Who's In Your Fellowship?

Health and Wellness, LGBTQ, InspirationDillan DiGiovanni1 Comment

I'm not talking about religion here.

Right now, I'm talking about your team. Your crew. Your people. The ones who will get you through a tough time of change and transition.

Last year was a rough one for me. In fact, there were quite a few rough years leading up to this massive change I just took on. But the last one was pretty tricky.

In those last few months as I was staring down decisions about permanent changes to my body and identity, I was struggling. Grasping at straws many days, I felt as if life were bottomless. A deep dark abyss that awaited my eventual drowning.

To say I was depressed is an understatement. You never suspected that? Well, that's because I had a formidable crew of supporters to sustain me during the darkest, scariest of times, just like Frodo's crew in the Lord of The Rings: The Fellowship of the Ring. Each person/dwarf/hobbit/elf, etc. in that group added an unique skill or talent to help Frodo accomplish the tremendous task and journey he elected to take on. Just like the Fellowship of the Ring, the members of my fellowship all possess different skills and traits and bring unique perspectives and gifts with them. I am grateful for each and every one, and I couldn't have done what I did without them.

Here are the top 5 qualities in my friends, therapists, coaches and mentors that I need and am most grateful for in my past, present and future transitions:

1) humor: I love funny. I love wit. Anyone who brings this into my life to lift me up gets bonus points. I especially appreciate it when it comes in the form of sarcasm with a laser-focus set on intentionally bringing me out of a funk. The witty, "I'm saying this to make you laugh" sarcasm. For instance, the other day I said to a struggling friend, "eat some broccoli, cut the shit. Go be a warrior." She texted me later, "that was the best advice I've gotten in months."

2) deeplistening: don't nod and say, "uh huh". Don't "yeah" me to death. Freakin' listen to me, tell me what you hear me saying and ask me if I need or want any advice or feedback. One of the best skills I've learned and developed over the past 5 years is how to actually listen to someone. I don't do it perfectly all the time but I think I do a better job than I did in the past. And I really appreciate someone who does it well for me.

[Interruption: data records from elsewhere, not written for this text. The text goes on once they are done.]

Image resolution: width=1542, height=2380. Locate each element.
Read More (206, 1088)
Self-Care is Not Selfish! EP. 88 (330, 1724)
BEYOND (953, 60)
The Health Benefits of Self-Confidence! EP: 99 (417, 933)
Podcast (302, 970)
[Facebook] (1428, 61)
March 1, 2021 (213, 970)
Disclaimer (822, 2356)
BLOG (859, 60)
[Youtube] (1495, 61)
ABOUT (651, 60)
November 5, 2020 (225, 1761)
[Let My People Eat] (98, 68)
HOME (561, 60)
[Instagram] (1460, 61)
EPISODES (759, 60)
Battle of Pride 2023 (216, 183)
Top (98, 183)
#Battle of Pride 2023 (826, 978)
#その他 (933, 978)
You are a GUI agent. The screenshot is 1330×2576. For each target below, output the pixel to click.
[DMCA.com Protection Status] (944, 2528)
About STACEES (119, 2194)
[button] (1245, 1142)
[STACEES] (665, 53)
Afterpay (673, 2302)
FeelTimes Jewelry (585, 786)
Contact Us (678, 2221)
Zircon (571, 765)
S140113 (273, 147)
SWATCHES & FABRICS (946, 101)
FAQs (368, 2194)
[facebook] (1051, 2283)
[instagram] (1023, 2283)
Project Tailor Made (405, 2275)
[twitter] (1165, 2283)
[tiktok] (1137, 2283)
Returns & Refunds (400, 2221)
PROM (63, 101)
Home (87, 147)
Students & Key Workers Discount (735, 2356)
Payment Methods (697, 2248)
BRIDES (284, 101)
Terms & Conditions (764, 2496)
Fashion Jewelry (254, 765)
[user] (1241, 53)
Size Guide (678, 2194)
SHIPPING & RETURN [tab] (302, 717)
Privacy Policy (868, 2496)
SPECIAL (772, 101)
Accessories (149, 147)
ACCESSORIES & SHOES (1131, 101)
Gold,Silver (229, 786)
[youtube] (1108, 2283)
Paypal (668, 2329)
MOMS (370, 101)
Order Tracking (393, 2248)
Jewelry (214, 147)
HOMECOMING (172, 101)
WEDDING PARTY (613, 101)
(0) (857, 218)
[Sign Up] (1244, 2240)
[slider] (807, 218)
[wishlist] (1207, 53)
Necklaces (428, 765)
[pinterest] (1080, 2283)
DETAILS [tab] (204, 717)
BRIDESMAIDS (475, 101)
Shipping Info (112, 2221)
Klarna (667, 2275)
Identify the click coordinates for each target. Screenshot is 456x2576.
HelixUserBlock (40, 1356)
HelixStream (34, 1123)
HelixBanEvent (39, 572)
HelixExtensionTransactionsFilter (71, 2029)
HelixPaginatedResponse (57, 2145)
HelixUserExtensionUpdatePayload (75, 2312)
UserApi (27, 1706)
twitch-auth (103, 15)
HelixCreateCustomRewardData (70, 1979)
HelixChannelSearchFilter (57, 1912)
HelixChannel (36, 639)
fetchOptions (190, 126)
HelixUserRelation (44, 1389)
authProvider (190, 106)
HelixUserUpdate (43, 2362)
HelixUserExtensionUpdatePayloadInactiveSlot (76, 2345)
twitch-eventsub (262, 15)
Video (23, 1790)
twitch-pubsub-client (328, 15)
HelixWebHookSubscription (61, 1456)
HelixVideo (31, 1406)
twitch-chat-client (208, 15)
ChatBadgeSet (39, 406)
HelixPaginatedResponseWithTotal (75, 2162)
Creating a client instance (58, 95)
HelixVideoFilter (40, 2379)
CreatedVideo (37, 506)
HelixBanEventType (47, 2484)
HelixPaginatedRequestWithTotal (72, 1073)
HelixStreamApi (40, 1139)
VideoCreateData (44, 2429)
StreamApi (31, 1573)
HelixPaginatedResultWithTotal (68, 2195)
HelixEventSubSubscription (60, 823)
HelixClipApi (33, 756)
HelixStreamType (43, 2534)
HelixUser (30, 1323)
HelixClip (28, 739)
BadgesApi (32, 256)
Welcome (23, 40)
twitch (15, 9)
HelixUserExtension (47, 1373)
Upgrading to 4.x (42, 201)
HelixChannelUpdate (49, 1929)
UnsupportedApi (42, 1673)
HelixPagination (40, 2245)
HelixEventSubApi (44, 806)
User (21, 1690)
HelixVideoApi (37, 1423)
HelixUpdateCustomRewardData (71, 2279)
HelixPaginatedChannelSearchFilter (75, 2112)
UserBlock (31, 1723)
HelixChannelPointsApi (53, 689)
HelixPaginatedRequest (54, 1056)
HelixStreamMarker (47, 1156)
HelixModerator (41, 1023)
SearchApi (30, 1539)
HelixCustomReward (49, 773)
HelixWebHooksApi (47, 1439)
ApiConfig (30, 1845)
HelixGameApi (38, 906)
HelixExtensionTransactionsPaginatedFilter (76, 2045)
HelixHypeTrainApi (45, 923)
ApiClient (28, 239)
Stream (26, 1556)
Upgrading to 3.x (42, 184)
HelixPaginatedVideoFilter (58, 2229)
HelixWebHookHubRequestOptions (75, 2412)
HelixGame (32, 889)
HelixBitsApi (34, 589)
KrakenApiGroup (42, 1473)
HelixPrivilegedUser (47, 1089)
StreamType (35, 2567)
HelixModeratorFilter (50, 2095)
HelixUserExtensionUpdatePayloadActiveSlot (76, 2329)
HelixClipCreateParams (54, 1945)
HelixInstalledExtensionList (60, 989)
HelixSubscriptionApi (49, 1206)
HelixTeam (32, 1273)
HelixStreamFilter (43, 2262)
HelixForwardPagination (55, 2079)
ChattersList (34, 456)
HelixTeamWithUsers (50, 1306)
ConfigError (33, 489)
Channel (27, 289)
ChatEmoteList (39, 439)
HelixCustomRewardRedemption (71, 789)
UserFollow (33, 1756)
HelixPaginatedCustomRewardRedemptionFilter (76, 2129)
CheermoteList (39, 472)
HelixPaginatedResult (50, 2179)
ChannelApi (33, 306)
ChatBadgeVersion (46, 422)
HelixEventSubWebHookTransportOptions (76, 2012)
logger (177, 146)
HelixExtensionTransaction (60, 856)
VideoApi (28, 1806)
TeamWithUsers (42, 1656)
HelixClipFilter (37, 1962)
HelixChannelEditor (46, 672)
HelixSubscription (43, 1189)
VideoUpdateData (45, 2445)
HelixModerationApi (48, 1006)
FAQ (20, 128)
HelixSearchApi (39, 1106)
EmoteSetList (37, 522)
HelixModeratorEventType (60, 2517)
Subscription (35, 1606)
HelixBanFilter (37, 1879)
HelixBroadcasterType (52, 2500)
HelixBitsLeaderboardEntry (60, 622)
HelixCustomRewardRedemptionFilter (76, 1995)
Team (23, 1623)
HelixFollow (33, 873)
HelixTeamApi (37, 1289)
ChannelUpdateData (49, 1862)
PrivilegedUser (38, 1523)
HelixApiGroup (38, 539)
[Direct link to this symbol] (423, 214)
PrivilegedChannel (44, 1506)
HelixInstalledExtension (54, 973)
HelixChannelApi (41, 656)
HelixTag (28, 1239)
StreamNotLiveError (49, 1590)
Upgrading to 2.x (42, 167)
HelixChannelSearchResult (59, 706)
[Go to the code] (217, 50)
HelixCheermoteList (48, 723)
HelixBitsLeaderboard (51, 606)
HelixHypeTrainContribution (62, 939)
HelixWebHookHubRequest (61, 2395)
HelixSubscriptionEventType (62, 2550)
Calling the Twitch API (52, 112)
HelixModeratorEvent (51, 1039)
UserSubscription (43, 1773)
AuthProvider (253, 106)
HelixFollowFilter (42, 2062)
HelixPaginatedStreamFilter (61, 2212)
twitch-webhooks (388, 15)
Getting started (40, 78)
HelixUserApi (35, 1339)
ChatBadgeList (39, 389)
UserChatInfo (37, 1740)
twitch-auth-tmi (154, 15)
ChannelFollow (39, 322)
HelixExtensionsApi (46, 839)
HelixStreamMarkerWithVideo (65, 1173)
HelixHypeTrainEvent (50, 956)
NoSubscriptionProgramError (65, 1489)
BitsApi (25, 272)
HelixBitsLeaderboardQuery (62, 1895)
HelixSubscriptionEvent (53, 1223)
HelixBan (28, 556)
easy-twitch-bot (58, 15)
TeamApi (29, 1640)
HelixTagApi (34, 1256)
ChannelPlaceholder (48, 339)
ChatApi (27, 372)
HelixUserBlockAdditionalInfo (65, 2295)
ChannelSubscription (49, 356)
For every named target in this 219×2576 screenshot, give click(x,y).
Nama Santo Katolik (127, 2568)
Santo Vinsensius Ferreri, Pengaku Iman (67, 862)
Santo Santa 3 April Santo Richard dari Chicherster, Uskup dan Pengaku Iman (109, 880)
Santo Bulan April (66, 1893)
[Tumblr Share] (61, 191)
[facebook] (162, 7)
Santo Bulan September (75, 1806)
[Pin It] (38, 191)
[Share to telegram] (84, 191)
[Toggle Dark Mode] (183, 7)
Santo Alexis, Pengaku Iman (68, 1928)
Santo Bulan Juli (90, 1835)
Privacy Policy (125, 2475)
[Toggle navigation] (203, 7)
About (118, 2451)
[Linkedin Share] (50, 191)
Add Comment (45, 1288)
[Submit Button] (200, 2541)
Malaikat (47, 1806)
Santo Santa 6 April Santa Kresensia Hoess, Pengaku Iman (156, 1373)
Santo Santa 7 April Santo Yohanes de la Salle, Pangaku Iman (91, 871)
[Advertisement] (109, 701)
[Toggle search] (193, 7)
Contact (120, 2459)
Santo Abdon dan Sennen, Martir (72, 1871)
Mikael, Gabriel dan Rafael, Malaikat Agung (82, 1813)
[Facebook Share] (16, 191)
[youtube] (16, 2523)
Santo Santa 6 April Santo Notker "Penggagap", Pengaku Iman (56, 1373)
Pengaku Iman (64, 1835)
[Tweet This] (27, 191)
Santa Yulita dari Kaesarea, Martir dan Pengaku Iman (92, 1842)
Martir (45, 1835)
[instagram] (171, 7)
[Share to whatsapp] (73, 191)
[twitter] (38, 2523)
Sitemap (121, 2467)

3) homemade food: I can't explain what it felt like coming home from my surgery to weeks of homemade food from my friends. There was no feeling like it in the world. I felt like they really really knew me and my values and I felt incredibly safe and well-fed, as a result. And the people who let me cook for them? Winners. Food is love, and I like to give and receive it as much as I can.

4) no agendas: my best supporters during my time of massive change and transition were people who listened to me process what was real and true for me with no agendas of their own. There weren't any questions about hard things or if there were and I resisted or shrugged, they dropped it. There was no pressure to answer or explain myself because they wanted to know more details about issues I was struggling to bring into my consciousness. They existed to support me--not to use me as a classroom. There was no timetable in place--never once did my best supporters say things like, "well you have to make a decision soon" or "when will you use male pronouns--because I'm confused". Yeah, I was, too. And it was hell trying to get up and function every day but I still did it and sought out people who didn't need an answer to be able to love me. In fact, they got early on that it was damn near impossible for me and they took my lead when talking about it.

5) awareness: probably the best and most valuable skill my friends brought was a deep awareness of what I was going through. Not all of them were particularly trans* savvy, but they possessed a deep awareness of my process, perhaps as a result of their own deep suffering or transition of some sort, that enabled them to be fully present with my struggle. Some members of my fellowship were trained therapists and practitioners, some were deeply intelligent and intuitive people, some were learning through me but gentle enough to keep their questions for later. They got that it was big, all-consuming and incredibly scary. And even if they didn't fully understand and couldn't relate, they gave me the space and time to sort through it.

Who are the people in your crew? What qualities do you need in your friends to accomplish what feels impossible to do by yourself?